(Task requirements):
From the first line through the one containing "The width and height of the screenshot is (1400, 851).", restate the listing word for word, and give no other lines.

━━━━━━━━━━━━━━━━━━━━

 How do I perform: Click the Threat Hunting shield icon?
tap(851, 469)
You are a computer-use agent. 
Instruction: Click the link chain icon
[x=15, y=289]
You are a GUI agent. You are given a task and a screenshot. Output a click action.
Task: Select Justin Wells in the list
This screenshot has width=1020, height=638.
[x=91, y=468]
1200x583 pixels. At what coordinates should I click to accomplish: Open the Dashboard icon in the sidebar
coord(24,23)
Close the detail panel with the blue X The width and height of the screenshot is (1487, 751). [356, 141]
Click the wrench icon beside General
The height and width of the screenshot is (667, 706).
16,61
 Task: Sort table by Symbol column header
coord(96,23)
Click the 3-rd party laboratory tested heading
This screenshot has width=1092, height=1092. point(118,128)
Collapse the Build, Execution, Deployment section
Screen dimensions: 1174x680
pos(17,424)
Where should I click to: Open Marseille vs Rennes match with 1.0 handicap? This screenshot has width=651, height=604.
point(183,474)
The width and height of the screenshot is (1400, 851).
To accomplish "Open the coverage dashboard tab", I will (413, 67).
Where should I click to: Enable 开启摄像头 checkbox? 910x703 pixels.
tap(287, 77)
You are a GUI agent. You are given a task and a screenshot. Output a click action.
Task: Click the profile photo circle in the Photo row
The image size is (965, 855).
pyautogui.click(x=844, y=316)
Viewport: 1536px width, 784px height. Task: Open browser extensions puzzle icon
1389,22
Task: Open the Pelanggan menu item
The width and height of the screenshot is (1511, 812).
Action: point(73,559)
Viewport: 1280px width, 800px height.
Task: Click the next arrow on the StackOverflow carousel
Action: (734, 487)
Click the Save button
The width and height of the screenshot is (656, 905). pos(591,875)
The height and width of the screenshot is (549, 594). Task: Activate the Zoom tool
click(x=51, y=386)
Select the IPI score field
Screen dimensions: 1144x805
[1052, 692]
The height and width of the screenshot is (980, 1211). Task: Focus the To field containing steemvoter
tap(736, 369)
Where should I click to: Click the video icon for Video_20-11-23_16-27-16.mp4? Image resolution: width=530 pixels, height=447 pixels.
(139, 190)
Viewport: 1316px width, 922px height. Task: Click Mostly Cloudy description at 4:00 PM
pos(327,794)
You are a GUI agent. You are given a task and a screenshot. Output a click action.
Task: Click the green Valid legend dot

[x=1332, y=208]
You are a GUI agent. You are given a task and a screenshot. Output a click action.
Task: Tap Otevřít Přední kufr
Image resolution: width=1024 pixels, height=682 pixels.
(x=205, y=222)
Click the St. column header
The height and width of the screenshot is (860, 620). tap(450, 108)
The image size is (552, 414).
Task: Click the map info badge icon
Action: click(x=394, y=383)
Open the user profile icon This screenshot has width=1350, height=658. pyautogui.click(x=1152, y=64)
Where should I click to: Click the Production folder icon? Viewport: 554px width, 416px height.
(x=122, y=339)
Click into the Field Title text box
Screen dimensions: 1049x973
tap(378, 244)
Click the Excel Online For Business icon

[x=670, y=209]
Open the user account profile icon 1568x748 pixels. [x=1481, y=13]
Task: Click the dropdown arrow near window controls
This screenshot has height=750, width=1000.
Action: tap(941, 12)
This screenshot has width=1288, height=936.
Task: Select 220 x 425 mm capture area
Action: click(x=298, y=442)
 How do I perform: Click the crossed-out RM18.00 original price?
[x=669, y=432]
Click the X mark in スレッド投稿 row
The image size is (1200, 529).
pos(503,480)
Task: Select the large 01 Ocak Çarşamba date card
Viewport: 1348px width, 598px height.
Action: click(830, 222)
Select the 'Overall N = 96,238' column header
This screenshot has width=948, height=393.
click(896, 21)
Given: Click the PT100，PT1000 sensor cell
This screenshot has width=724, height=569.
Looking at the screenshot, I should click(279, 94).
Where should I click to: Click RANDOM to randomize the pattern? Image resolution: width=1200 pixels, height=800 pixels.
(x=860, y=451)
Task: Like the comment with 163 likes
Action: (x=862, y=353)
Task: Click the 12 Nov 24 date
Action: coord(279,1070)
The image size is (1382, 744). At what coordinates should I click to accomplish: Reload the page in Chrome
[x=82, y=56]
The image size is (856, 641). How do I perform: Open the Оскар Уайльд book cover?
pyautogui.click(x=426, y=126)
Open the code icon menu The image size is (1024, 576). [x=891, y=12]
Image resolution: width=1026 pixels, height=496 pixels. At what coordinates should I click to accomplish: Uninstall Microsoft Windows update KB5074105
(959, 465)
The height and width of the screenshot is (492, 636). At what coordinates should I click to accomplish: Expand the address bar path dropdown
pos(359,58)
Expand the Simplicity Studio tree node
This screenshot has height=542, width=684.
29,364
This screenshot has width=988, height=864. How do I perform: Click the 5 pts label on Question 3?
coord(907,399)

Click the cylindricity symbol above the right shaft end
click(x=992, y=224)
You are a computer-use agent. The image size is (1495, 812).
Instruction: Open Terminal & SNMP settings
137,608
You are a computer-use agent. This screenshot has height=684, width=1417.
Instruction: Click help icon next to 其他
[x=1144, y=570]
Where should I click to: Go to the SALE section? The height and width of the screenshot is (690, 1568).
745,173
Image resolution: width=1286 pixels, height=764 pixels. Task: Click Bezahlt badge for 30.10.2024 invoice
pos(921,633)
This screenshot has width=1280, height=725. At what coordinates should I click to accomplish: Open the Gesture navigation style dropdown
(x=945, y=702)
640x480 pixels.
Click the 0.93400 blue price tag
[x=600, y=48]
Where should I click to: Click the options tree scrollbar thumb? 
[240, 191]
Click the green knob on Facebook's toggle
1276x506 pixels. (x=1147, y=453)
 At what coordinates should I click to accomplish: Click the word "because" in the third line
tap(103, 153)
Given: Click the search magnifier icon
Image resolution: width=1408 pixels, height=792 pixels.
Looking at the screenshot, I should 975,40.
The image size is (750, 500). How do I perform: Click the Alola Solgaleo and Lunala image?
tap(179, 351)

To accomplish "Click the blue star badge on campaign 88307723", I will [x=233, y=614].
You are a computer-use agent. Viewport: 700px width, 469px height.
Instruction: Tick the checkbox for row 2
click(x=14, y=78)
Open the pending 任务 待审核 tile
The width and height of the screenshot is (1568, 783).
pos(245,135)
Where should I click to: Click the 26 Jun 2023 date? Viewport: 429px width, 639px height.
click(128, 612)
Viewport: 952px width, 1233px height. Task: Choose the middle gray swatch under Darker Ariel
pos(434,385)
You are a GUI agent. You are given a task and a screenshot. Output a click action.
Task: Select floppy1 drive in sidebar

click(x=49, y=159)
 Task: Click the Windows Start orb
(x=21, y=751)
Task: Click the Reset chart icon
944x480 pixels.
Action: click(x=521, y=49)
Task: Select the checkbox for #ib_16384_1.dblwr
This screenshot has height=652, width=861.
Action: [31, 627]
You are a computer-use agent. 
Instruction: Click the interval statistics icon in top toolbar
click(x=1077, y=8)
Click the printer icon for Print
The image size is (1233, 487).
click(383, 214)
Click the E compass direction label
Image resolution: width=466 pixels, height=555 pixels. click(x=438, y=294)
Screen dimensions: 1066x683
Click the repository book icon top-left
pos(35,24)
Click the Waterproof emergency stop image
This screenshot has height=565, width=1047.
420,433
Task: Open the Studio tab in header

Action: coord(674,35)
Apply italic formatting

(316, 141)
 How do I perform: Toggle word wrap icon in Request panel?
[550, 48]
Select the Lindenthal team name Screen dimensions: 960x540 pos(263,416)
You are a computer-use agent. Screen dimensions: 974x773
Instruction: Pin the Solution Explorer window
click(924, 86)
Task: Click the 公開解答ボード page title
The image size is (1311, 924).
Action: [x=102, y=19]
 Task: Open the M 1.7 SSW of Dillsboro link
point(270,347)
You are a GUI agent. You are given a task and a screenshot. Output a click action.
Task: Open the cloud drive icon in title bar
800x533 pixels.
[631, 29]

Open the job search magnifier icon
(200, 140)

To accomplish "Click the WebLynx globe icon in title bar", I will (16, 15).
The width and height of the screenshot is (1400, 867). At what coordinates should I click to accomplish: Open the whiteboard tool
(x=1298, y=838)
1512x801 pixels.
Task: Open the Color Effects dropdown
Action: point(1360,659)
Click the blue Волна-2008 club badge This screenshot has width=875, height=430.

━━━━━━━━━━━━━━━━━━━━

(Answer for the task):
 How do I perform: Click the Threat Hunting shield icon?
tap(851, 469)
You are a computer-use agent. 
Instruction: Click the link chain icon
[x=15, y=289]
You are a GUI agent. You are given a task and a screenshot. Output a click action.
Task: Select Justin Wells in the list
This screenshot has width=1020, height=638.
[x=91, y=468]
1200x583 pixels. At what coordinates should I click to accomplish: Open the Dashboard icon in the sidebar
coord(24,23)
Close the detail panel with the blue X The width and height of the screenshot is (1487, 751). [356, 141]
Click the wrench icon beside General
The height and width of the screenshot is (667, 706).
16,61
 Task: Sort table by Symbol column header
coord(96,23)
Click the 3-rd party laboratory tested heading
This screenshot has width=1092, height=1092. point(118,128)
Collapse the Build, Execution, Deployment section
Screen dimensions: 1174x680
pos(17,424)
Where should I click to: Open Marseille vs Rennes match with 1.0 handicap? This screenshot has width=651, height=604.
point(183,474)
The width and height of the screenshot is (1400, 851).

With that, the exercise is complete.